----- PAGE -----
Math, asked by abduljaveed44, 11 months ago


Applying a suitable identity find the product of (x - y), (x + y) and (x2 + y²).

Answers

Answered by harendrachoubay
0

The product of (x - y)(x + y)(x^{2} + y^{2}) is

"x^{4} - y^{4}"

Step-by-step explanation:

We have,

(x - y)(x + y)(x^{2} + y^{2})

= {(x - y)(x + y)}·(x^{2} + y^{2})

= (x^{2} - y^{2})·(x^{2} + y^{2})

[ ∵ (x - y)(x + y) = (x^{2} - y^{2})]

= (({x^{2} })^{2} - ({y^{2} })^{2} )

= x^{4} - y^{4}

Hence, the product of (x - y)(x + y)(x^{2} + y^{2}) is

"x^{4} - y^{4}"

Answered by pinquancaro
0

The product is  (x-y)(x+y)(x^2+y^2)=x^4-y^4

Step-by-step explanation:

To find : The product of (x-y),(x+y)\text{ and }(x^2+y^2)
-----
PROBLEM 1:
Print the records from their first line up to and including the line that contains "click(x=119, y=93)".
The records below are unrelated to the math page above.
----- MATERIAL SHOWN -----
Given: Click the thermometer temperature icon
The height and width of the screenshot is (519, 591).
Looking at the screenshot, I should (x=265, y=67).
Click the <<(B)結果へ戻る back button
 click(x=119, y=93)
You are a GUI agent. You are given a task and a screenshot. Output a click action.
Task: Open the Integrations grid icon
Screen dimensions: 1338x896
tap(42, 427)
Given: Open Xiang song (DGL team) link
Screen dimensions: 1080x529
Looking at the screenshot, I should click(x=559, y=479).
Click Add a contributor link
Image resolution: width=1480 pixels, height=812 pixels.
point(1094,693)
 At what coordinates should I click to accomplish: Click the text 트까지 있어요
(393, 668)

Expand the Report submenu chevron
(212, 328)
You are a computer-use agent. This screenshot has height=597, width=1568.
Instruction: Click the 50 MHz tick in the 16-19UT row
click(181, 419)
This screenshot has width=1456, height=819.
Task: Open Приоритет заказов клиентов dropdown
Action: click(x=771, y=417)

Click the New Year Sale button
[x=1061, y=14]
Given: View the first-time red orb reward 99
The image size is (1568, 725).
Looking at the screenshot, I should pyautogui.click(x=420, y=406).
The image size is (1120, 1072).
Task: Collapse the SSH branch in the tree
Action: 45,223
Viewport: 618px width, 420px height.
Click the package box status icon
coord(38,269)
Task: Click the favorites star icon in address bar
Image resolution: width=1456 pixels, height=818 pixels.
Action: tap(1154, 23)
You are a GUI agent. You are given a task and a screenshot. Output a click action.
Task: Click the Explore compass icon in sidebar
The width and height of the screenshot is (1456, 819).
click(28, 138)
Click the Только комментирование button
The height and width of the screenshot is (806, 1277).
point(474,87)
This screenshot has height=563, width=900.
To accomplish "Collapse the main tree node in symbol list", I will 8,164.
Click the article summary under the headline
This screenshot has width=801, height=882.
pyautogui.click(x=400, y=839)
-----
PROBLEM 2:
Answer these from the math page:
(a) Which user posted the question?
(b) Which identity does the first answer cite in square brackets?
(c) Who posted the second answer?

TASK ANSWER 1:
Given: Click the thermometer temperature icon
The height and width of the screenshot is (519, 591).
Looking at the screenshot, I should (x=265, y=67).
Click the <<(B)結果へ戻る back button
 click(x=119, y=93)

TASK ANSWER 2:
(a) abduljaveed44
(b) (x - y)(x + y) = (x^2 - y^2)
(c) pinquancaro